:: REQUIRED ACTION ::
Every record below is to be retyped exactly.

==========

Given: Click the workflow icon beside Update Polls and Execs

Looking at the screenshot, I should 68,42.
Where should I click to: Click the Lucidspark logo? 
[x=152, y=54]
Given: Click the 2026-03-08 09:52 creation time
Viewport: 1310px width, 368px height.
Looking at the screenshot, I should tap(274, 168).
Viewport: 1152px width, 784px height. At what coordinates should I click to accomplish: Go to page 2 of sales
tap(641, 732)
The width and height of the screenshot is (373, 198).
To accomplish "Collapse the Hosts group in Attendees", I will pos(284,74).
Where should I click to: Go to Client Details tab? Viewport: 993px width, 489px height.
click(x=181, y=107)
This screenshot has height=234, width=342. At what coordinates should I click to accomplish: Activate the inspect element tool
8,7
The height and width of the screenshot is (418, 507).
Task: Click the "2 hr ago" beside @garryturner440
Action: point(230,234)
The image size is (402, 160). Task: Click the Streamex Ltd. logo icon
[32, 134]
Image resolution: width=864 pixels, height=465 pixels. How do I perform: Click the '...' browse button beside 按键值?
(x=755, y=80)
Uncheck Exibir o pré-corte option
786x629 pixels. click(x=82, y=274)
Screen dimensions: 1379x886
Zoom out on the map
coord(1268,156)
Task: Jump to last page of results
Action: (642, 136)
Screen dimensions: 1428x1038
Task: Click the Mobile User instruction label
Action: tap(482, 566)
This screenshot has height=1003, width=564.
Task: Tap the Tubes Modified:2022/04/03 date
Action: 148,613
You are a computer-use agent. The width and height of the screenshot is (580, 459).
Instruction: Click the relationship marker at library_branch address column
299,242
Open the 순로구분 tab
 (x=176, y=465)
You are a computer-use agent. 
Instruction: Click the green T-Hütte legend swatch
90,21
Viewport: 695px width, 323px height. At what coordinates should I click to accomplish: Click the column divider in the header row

==========

:: RESPONSE ::
Given: Click the workflow icon beside Update Polls and Execs

Looking at the screenshot, I should 68,42.
Where should I click to: Click the Lucidspark logo? 
[x=152, y=54]
Given: Click the 2026-03-08 09:52 creation time
Viewport: 1310px width, 368px height.
Looking at the screenshot, I should tap(274, 168).
Viewport: 1152px width, 784px height. At what coordinates should I click to accomplish: Go to page 2 of sales
tap(641, 732)
The width and height of the screenshot is (373, 198).
To accomplish "Collapse the Hosts group in Attendees", I will pos(284,74).
Where should I click to: Go to Client Details tab? Viewport: 993px width, 489px height.
click(x=181, y=107)
This screenshot has height=234, width=342. At what coordinates should I click to accomplish: Activate the inspect element tool
8,7
The height and width of the screenshot is (418, 507).
Task: Click the "2 hr ago" beside @garryturner440
Action: point(230,234)
The image size is (402, 160). Task: Click the Streamex Ltd. logo icon
[32, 134]
Image resolution: width=864 pixels, height=465 pixels. How do I perform: Click the '...' browse button beside 按键值?
(x=755, y=80)
Uncheck Exibir o pré-corte option
786x629 pixels. click(x=82, y=274)
Screen dimensions: 1379x886
Zoom out on the map
coord(1268,156)
Task: Jump to last page of results
Action: (642, 136)
Screen dimensions: 1428x1038
Task: Click the Mobile User instruction label
Action: tap(482, 566)
This screenshot has height=1003, width=564.
Task: Tap the Tubes Modified:2022/04/03 date
Action: 148,613
You are a computer-use agent. The width and height of the screenshot is (580, 459).
Instruction: Click the relationship marker at library_branch address column
299,242
Open the 순로구분 tab
 (x=176, y=465)
You are a computer-use agent. 
Instruction: Click the green T-Hütte legend swatch
90,21
Viewport: 695px width, 323px height. At what coordinates should I click to accomplish: Click the column divider in the header row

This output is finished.